Your answer must match the entries below word for word.

::: RECORDS SUPPLIED :::

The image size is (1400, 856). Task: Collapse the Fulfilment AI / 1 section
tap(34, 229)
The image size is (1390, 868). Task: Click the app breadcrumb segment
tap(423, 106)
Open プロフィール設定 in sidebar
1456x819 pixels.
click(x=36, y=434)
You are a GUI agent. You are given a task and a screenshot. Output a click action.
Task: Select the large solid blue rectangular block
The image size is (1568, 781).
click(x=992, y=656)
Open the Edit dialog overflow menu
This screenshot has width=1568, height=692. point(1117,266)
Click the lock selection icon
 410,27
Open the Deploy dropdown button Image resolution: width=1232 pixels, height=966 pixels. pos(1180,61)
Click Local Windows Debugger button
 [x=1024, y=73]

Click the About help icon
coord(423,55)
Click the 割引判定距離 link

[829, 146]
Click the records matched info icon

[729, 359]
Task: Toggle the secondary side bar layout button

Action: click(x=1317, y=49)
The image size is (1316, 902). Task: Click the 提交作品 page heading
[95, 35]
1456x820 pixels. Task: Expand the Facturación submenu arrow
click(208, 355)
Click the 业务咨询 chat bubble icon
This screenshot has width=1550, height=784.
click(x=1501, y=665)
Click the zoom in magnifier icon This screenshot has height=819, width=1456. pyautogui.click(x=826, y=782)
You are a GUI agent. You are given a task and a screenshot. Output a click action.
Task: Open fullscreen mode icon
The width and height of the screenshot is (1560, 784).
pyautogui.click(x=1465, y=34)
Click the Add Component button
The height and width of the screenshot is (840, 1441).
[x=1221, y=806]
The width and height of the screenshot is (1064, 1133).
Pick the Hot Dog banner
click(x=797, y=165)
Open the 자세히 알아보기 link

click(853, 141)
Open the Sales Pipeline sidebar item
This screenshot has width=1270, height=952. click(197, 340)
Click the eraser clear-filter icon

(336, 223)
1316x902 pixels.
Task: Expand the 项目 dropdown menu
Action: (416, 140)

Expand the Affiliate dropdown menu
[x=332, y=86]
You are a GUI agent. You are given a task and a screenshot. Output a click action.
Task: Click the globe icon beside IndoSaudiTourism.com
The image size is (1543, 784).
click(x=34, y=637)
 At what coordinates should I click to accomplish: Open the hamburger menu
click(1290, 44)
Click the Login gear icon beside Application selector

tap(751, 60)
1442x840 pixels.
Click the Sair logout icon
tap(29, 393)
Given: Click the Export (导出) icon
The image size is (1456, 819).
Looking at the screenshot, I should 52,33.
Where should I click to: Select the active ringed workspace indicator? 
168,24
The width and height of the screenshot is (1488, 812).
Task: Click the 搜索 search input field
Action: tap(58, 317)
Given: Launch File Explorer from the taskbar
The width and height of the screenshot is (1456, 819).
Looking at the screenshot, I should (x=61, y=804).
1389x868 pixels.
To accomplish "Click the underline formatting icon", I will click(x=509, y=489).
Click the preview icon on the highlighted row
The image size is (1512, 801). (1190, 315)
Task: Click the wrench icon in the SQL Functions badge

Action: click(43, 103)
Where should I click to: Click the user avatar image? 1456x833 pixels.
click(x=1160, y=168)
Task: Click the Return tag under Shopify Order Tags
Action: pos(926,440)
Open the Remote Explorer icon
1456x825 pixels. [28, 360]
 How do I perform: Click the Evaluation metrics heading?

:::

**RESULT FOR THIS EXERCISE:**
The image size is (1400, 856). Task: Collapse the Fulfilment AI / 1 section
tap(34, 229)
The image size is (1390, 868). Task: Click the app breadcrumb segment
tap(423, 106)
Open プロフィール設定 in sidebar
1456x819 pixels.
click(x=36, y=434)
You are a GUI agent. You are given a task and a screenshot. Output a click action.
Task: Select the large solid blue rectangular block
The image size is (1568, 781).
click(x=992, y=656)
Open the Edit dialog overflow menu
This screenshot has width=1568, height=692. point(1117,266)
Click the lock selection icon
 410,27
Open the Deploy dropdown button Image resolution: width=1232 pixels, height=966 pixels. pos(1180,61)
Click Local Windows Debugger button
 [x=1024, y=73]

Click the About help icon
coord(423,55)
Click the 割引判定距離 link

[829, 146]
Click the records matched info icon

[729, 359]
Task: Toggle the secondary side bar layout button

Action: click(x=1317, y=49)
The image size is (1316, 902). Task: Click the 提交作品 page heading
[95, 35]
1456x820 pixels. Task: Expand the Facturación submenu arrow
click(208, 355)
Click the 业务咨询 chat bubble icon
This screenshot has width=1550, height=784.
click(x=1501, y=665)
Click the zoom in magnifier icon This screenshot has height=819, width=1456. pyautogui.click(x=826, y=782)
You are a GUI agent. You are given a task and a screenshot. Output a click action.
Task: Open fullscreen mode icon
The width and height of the screenshot is (1560, 784).
pyautogui.click(x=1465, y=34)
Click the Add Component button
The height and width of the screenshot is (840, 1441).
[x=1221, y=806]
The width and height of the screenshot is (1064, 1133).
Pick the Hot Dog banner
click(x=797, y=165)
Open the 자세히 알아보기 link

click(853, 141)
Open the Sales Pipeline sidebar item
This screenshot has width=1270, height=952. click(197, 340)
Click the eraser clear-filter icon

(336, 223)
1316x902 pixels.
Task: Expand the 项目 dropdown menu
Action: (416, 140)

Expand the Affiliate dropdown menu
[x=332, y=86]
You are a GUI agent. You are given a task and a screenshot. Output a click action.
Task: Click the globe icon beside IndoSaudiTourism.com
The image size is (1543, 784).
click(x=34, y=637)
 At what coordinates should I click to accomplish: Open the hamburger menu
click(1290, 44)
Click the Login gear icon beside Application selector

tap(751, 60)
1442x840 pixels.
Click the Sair logout icon
tap(29, 393)
Given: Click the Export (导出) icon
The image size is (1456, 819).
Looking at the screenshot, I should 52,33.
Where should I click to: Select the active ringed workspace indicator? 
168,24
The width and height of the screenshot is (1488, 812).
Task: Click the 搜索 search input field
Action: tap(58, 317)
Given: Launch File Explorer from the taskbar
The width and height of the screenshot is (1456, 819).
Looking at the screenshot, I should (x=61, y=804).
1389x868 pixels.
To accomplish "Click the underline formatting icon", I will click(x=509, y=489).
Click the preview icon on the highlighted row
The image size is (1512, 801). (1190, 315)
Task: Click the wrench icon in the SQL Functions badge

Action: click(43, 103)
Where should I click to: Click the user avatar image? 1456x833 pixels.
click(x=1160, y=168)
Task: Click the Return tag under Shopify Order Tags
Action: pos(926,440)
Open the Remote Explorer icon
1456x825 pixels. [28, 360]
 How do I perform: Click the Evaluation metrics heading?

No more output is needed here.